EXERCISE PROMPT
Write every line below out again, exactly as given, but leave out the pictures.

[Records drawn from a dataset]
+ + + +

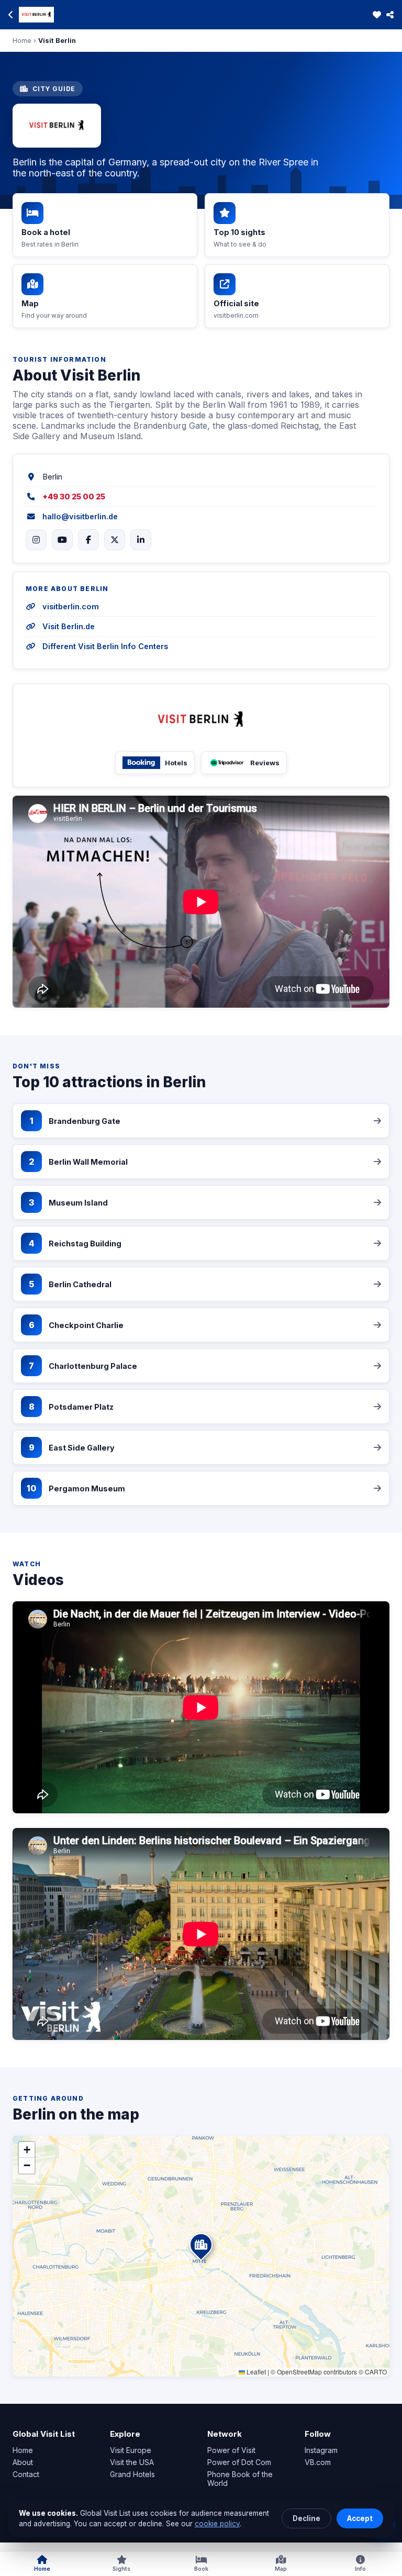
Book (201, 2569)
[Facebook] (88, 539)
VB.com (318, 2462)
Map (281, 2569)
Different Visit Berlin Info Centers (105, 646)
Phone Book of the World (240, 2479)
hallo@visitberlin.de (80, 516)
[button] (212, 2267)
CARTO (376, 2371)
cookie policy (217, 2523)
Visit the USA (132, 2462)
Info (360, 2569)
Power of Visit (231, 2450)
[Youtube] (62, 539)
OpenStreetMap (299, 2371)
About (23, 2462)
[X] (114, 539)
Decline (306, 2518)
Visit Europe (130, 2450)
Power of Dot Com (239, 2462)
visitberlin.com (70, 606)
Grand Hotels (132, 2474)
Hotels (176, 763)
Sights (121, 2569)
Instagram (321, 2450)
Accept (360, 2518)
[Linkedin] (140, 539)
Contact (26, 2474)
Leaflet (255, 2371)
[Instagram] (36, 539)
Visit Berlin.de (68, 626)
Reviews (265, 763)
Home (22, 40)
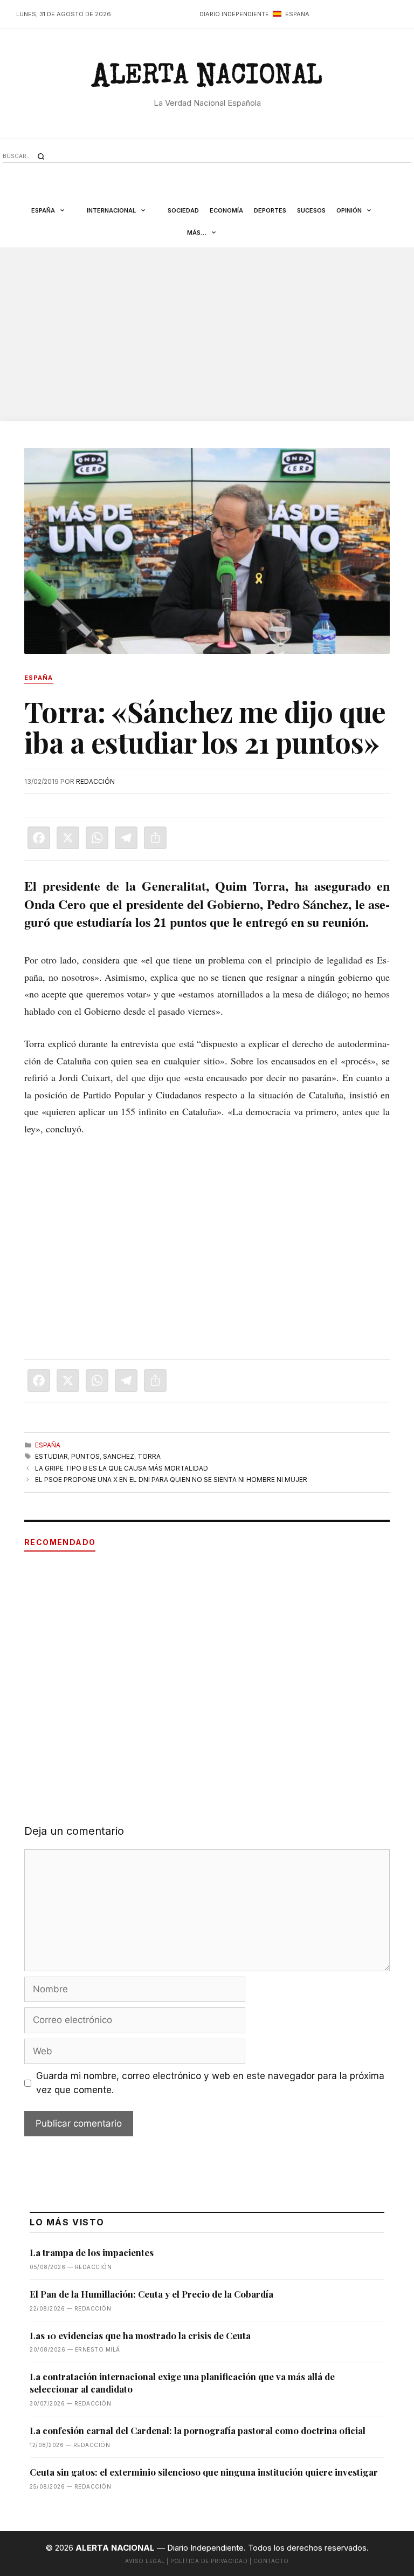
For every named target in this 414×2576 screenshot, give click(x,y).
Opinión (349, 210)
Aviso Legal (145, 2561)
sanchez (118, 1456)
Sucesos (311, 210)
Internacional (111, 210)
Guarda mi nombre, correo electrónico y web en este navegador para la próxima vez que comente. (210, 2083)
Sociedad (183, 210)
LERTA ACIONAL (207, 79)
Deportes (270, 210)
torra (149, 1456)
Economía (226, 210)
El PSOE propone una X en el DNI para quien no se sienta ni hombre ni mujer (171, 1479)
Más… (196, 232)
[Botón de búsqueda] (41, 156)
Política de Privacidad (208, 2561)
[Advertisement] (207, 334)
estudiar (51, 1456)
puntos (85, 1456)
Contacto (271, 2561)
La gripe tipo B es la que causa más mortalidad (121, 1468)
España (43, 210)
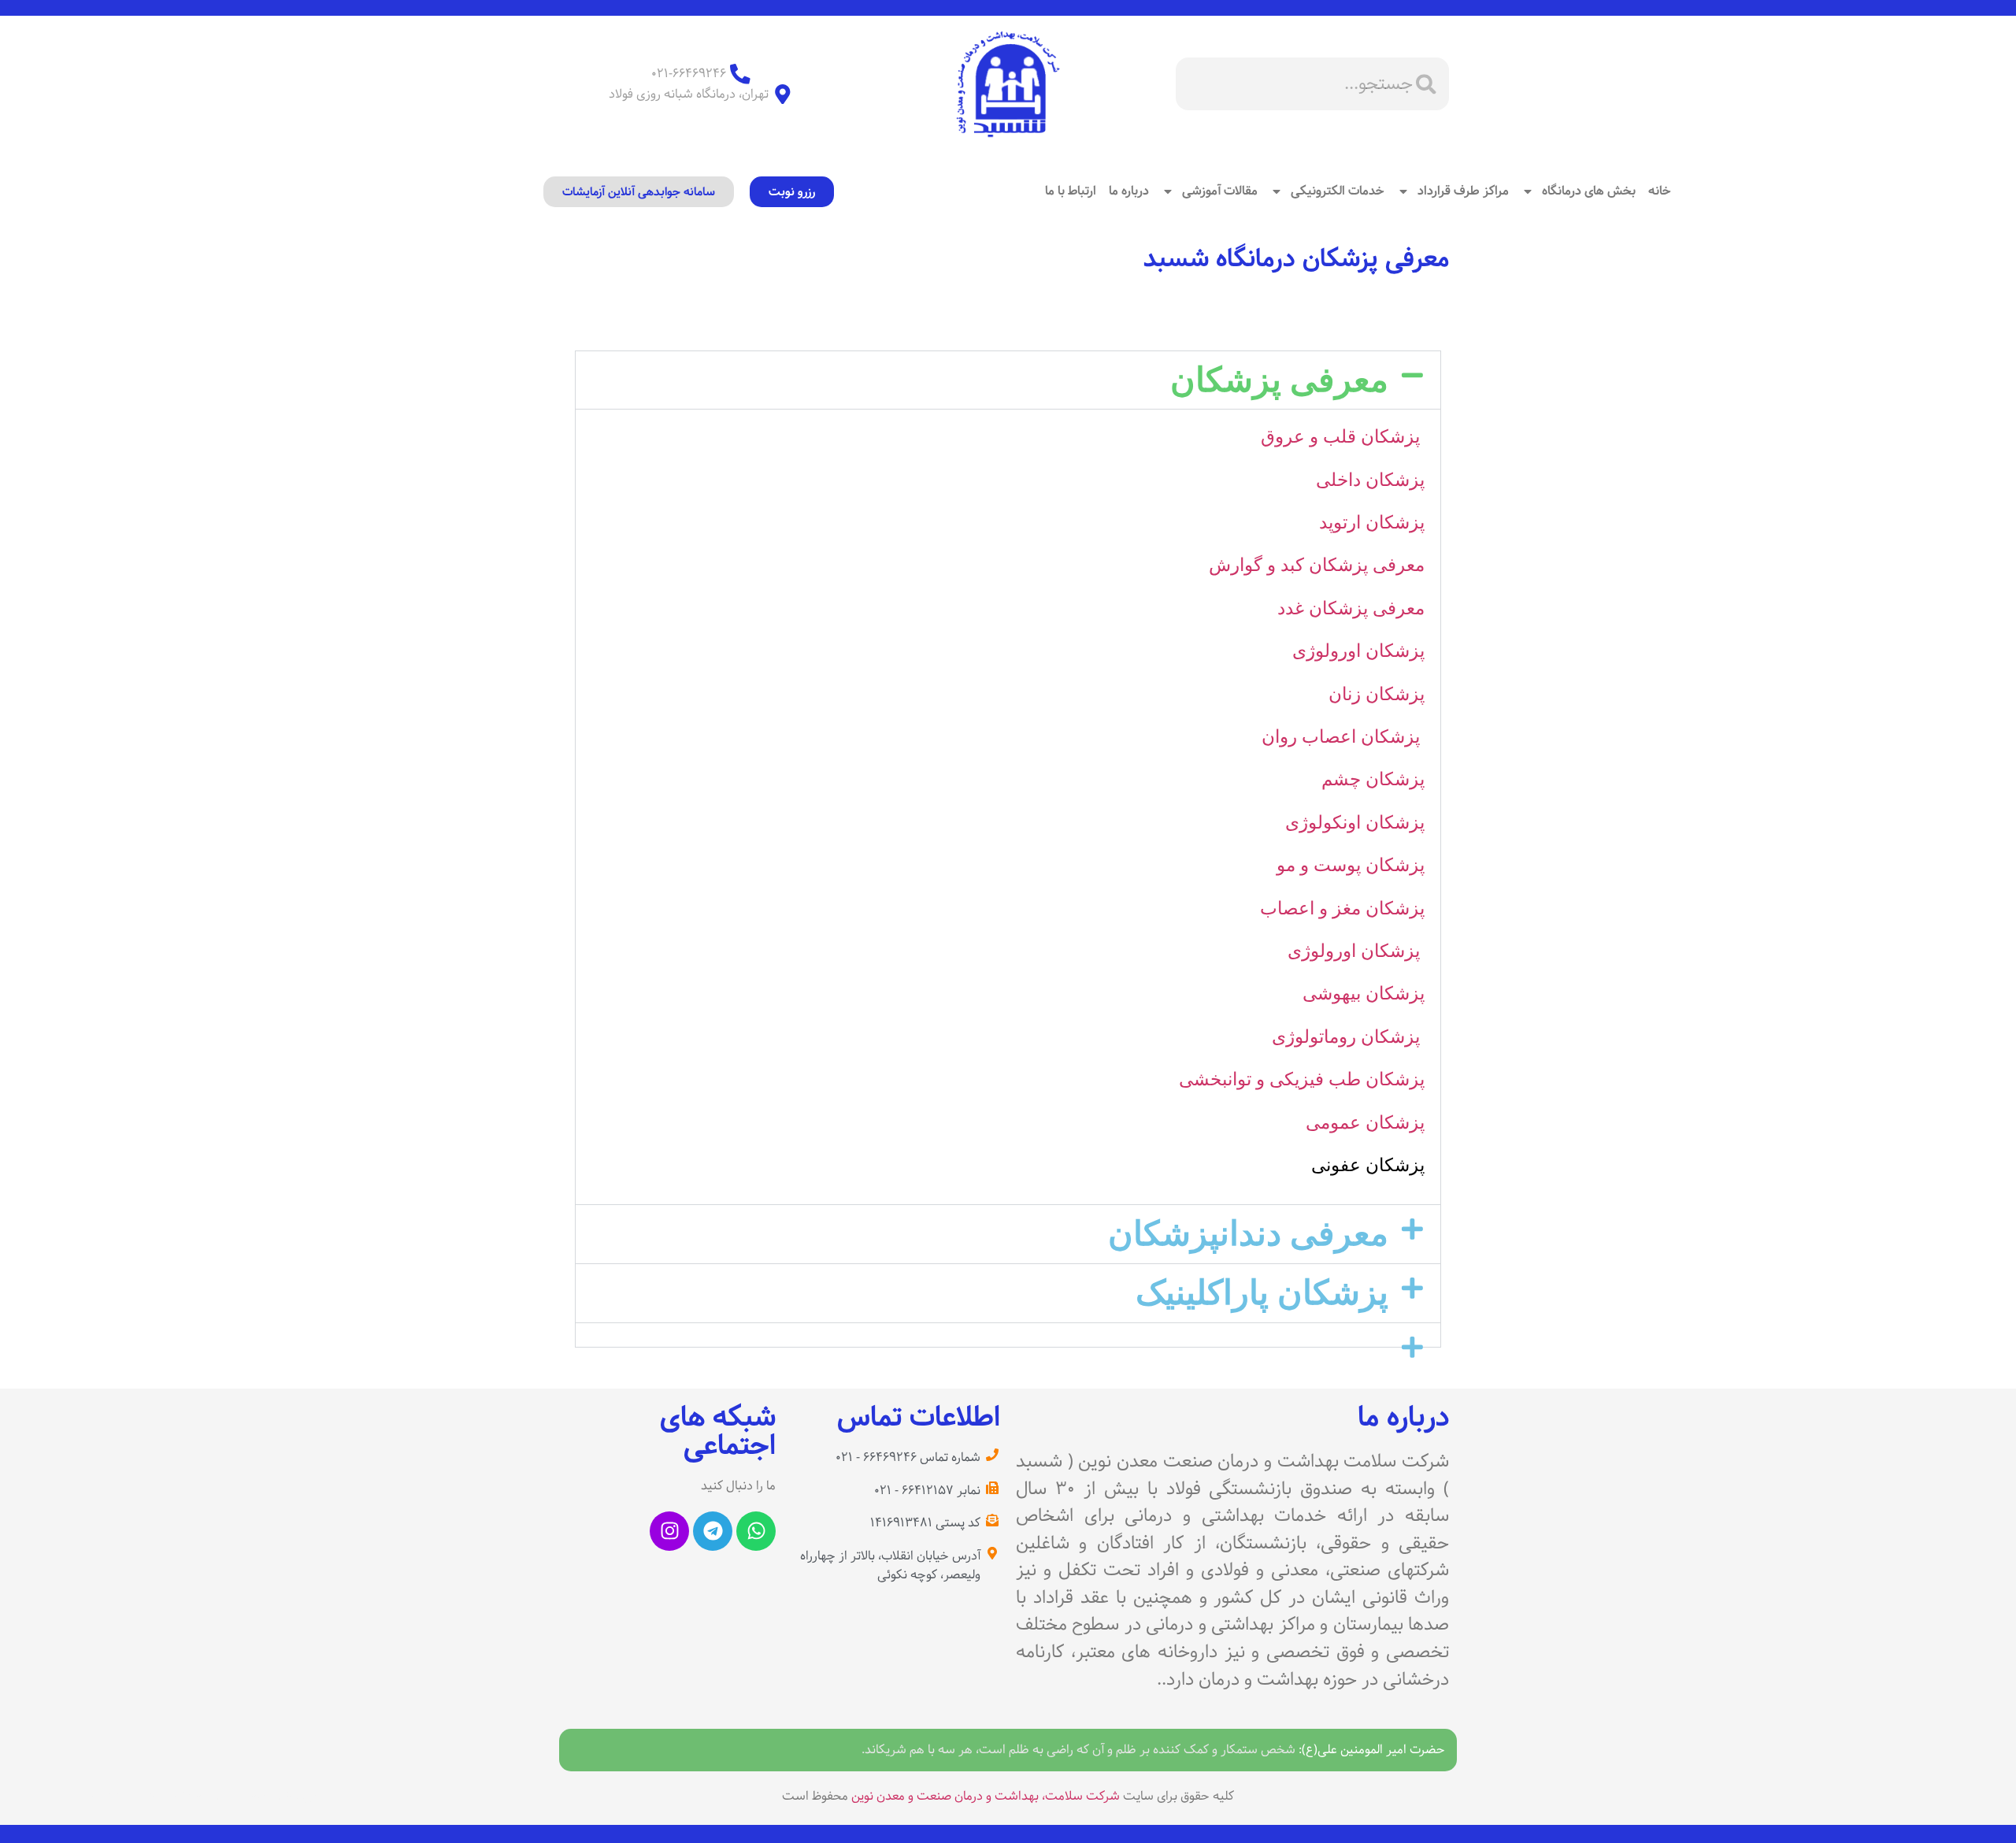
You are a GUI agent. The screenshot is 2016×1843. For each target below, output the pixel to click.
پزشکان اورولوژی (1358, 651)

+ + + +

SOLUTION
Book (201, 2569)
[Facebook] (88, 539)
VB.com (318, 2462)
Map (281, 2569)
Different Visit Berlin Info Centers (105, 646)
Phone Book of the World (240, 2479)
hallo@visitberlin.de (80, 516)
[button] (212, 2267)
CARTO (376, 2371)
cookie policy (217, 2523)
Visit the USA (132, 2462)
Info (360, 2569)
Power of Visit (231, 2450)
[Youtube] (62, 539)
OpenStreetMap (299, 2371)
About (23, 2462)
[X] (114, 539)
Decline (306, 2518)
Visit Europe (130, 2450)
Power of Dot Com (239, 2462)
visitberlin.com (70, 606)
Grand Hotels (132, 2474)
Hotels (176, 763)
Sights (121, 2569)
Instagram (321, 2450)
Accept (360, 2518)
[Linkedin] (140, 539)
Contact (26, 2474)
Leaflet (255, 2371)
[Instagram] (36, 539)
Visit Berlin.de (68, 626)
Reviews (265, 763)
Home (22, 40)
For every named target in this 414×2576 screenshot, give click(x,y).
Opinión (349, 210)
Aviso Legal (145, 2561)
sanchez (118, 1456)
Sucesos (311, 210)
Internacional (111, 210)
Guarda mi nombre, correo electrónico y web en este navegador para la próxima vez que comente. (210, 2083)
Sociedad (183, 210)
LERTA ACIONAL (207, 79)
Deportes (270, 210)
torra (149, 1456)
Economía (226, 210)
El PSOE propone una X en el DNI para quien no se sienta ni hombre ni mujer (171, 1479)
Más… (196, 232)
[Botón de búsqueda] (41, 156)
Política de Privacidad (208, 2561)
[Advertisement] (207, 334)
estudiar (51, 1456)
puntos (85, 1456)
Contacto (271, 2561)
La gripe tipo B es la que causa más mortalidad (121, 1468)
España (43, 210)
You are a GUI agent. The screenshot is 2016×1843. For each target below, output the pixel to click.
پزشکان اورولوژی (1358, 651)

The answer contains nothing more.